Le coupable est puni d’un emprisonnement de deux à cinq ans, si l’évasion a lieu ou est tentée avec violences ou menaces contre les personnes, avec effraction ou bris de prison.

En l’occurence, il est clair que l’évasion a eu lieu avec effraction ou bris de prison – la peine maximale encourue par nos fugitifs est donc de cinq ans, qui viendraient se rajouter à leur peine initiale. En effet, l’article 120 du Code pénal pose en principe la confusion des peines:

En cas de concours de plusieurs crimes ou délits déférés simultanément à la même juridiction, il est prononcé une seule peine privative de liberté dont la durée ne peut dépasser le maximum de celle édictée par la loi pour la répression de l’infraction la plus grave.

Lorsqu’en raison d’une pluralité de poursuites, plusieurs peines privatives de liberté ont été prononcées, seule la peine la plus forte est exécutée.

Toutefois, si les peines prononcées sont de même nature, le juge peut, par décision motivée, en ordonner le cumul en tout ou en partie, dans la limite du maximum édicté par la loi pour l’infraction la plus grave.

La peine de prison encourue pour évasion ne devrait donc pas s’additionner à la peine de prison pour laquelle les fugitifs étaient emprisonnés. Mais l’article 310 du Code pénal déroge à ce principe en cas de condamnation pour évasion:

La peine prononcée, en exécution des dispositions de l’article précédent, contre le détenu évadé ou qui a tenté de s’évader, se cumule, par dérogation à l’article 120, avec toute peine temporaire privative de liberté infligée pour l’infraction ayant motivé l’arrestation ou la détention.

Pour une personne condamnée à mort ou à perpétuité, cinq années de plus n’est guère dissuasif. Ca l’est à peine plus pour une personne condamnée à vingt années de réclusion, même si une augmentation de la durée de la peine de 25% n’est pas insignifiante.

Par contre, de vous à moi, le personnel pénitentiaire de service lors de cette évasion a des soucis à se faire:

Article 311 : Les commandants en chef ou en sous-ordre, soit de la gendarmerie, soit de la force armée, soit de la police, servant d’escorte ou garnissant les postes, les fonctionnaires de l’administration pénitentiaire et tous autres préposés à la garde ou à la conduite des prisonniers, sont punis, en cas de négligence ayant permis ou facilité une évasion, d’un emprisonnement d’un mois à deux ans.

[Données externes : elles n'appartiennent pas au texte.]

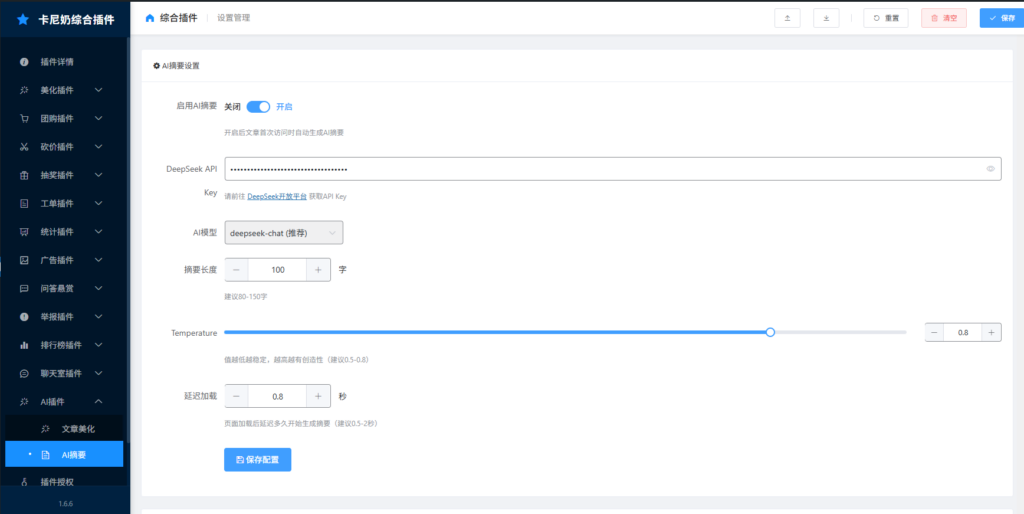
Task: Increase 摘要长度 with the plus button
Action: (x=318, y=270)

Article 312 : Est coupable de connivence à évasion et punie de l’emprisonnement de deux à cinq ans, toute personne désignée à l’article précédent qui procure ou facilite l’évasion d’un prisonnier ou qui tente de le faire, même à l’insu de celui-ci, et même si cette évasion n’a été ni réalisée, ni tentée par lui ; la peine est encourue même lorsque l’aide à l’évasion n’a consisté qu’en une abstention volontaire.

La peine peut être portée au double lorsque l’aide a consisté en une fourniture d’arme.

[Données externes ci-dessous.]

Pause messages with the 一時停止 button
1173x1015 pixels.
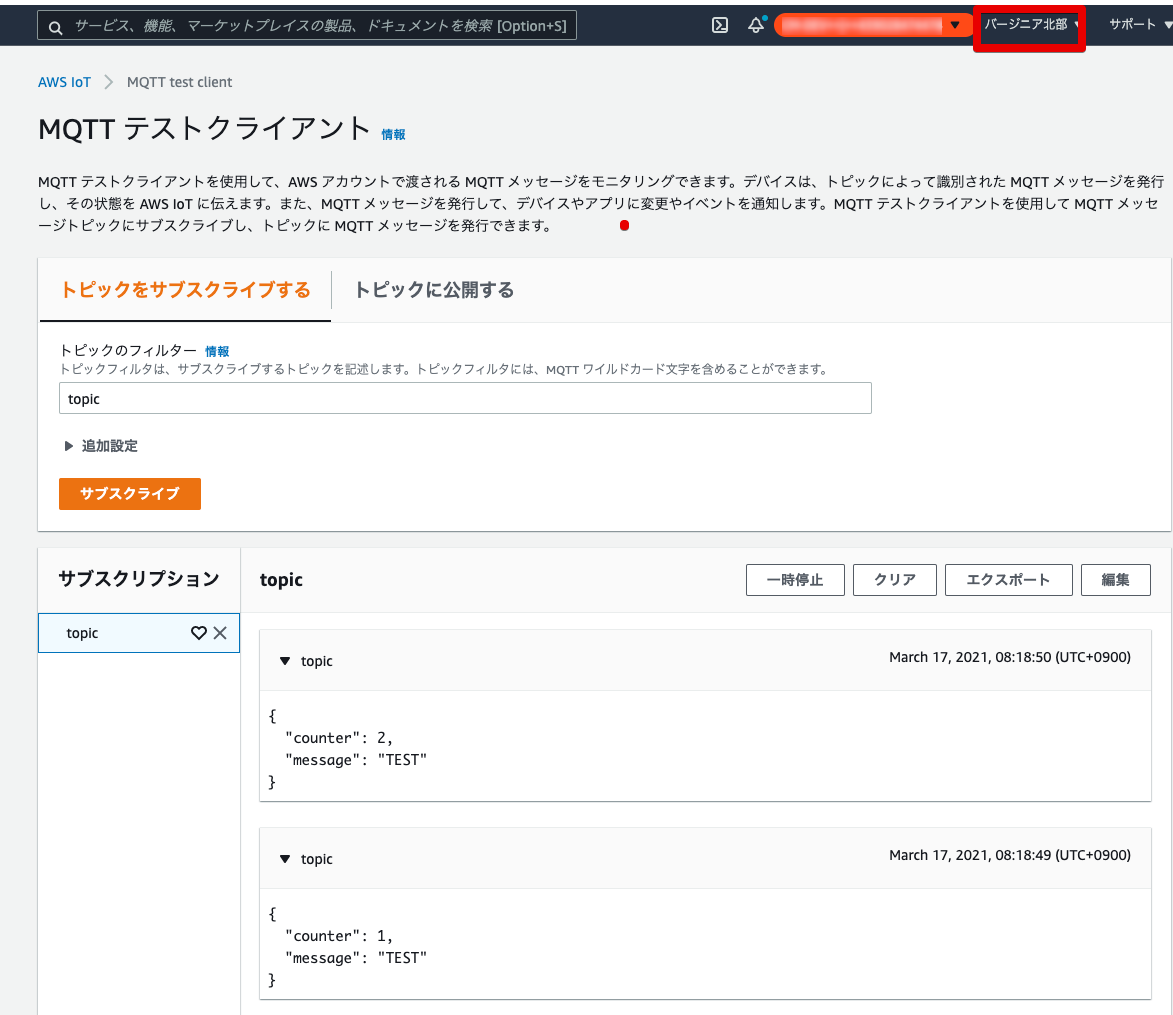pyautogui.click(x=794, y=580)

Dans tous les cas, le coupable doit, en outre, être frappé de l’interdiction d’exercer toutes fonctions ou tous emplois publics pendant dix ans au plus.

La simple négligence – patente dans le cas présent – expose le personnel pénitentiaire à deux années d’emprisonnement, alors que la complicité active entraîne une peine de cinq ans d’emprisonnement avec également l’interdiction d’exercer tout emploi public pour une durée de dix ans, peine qui n’est pas négligeable pour des fonctionnaires. On le voit, la carrière des agents de l’administration pénitentiaire est en jeu.

Les complices du dehors encourent quant à eux jusqu’à cinq années d’emprisonnement – ou deux ans dans le cas d’espèce, vu l’absence d’armes:

Article 313 : Les personnes autres que celles désignées à l’article 311 qui ont procuré ou facilité une évasion, ou tenté de le faire, sont punies, même si l’évasion n’est pas réalisée, de l’emprisonnement d’un à six mois et d’une amende de 120 à 500 dirhams.

S’il y a eu corruption de gardiens ou connivence avec eux, l’emprisonnement est de six mois à deux ans et l’amende de 250 à 1 000 dirhams.

Lorsque l’aide à l’évasion a consisté en une fourniture d’arme, l’emprisonnement est de deux à cinq ans et l’amende de 250 à 2 000 dirhams.

Précisons enfin que tant les détenus que le personnel pénitentiaire sont suceptibles de sanctions disciplinaires venant s’ajouter ou se substituer à la sanction pénale pour évasion, en vertu de la loi n° 23-98 relative à l’organisation et au fonctionnement des établissements pénitentiaires.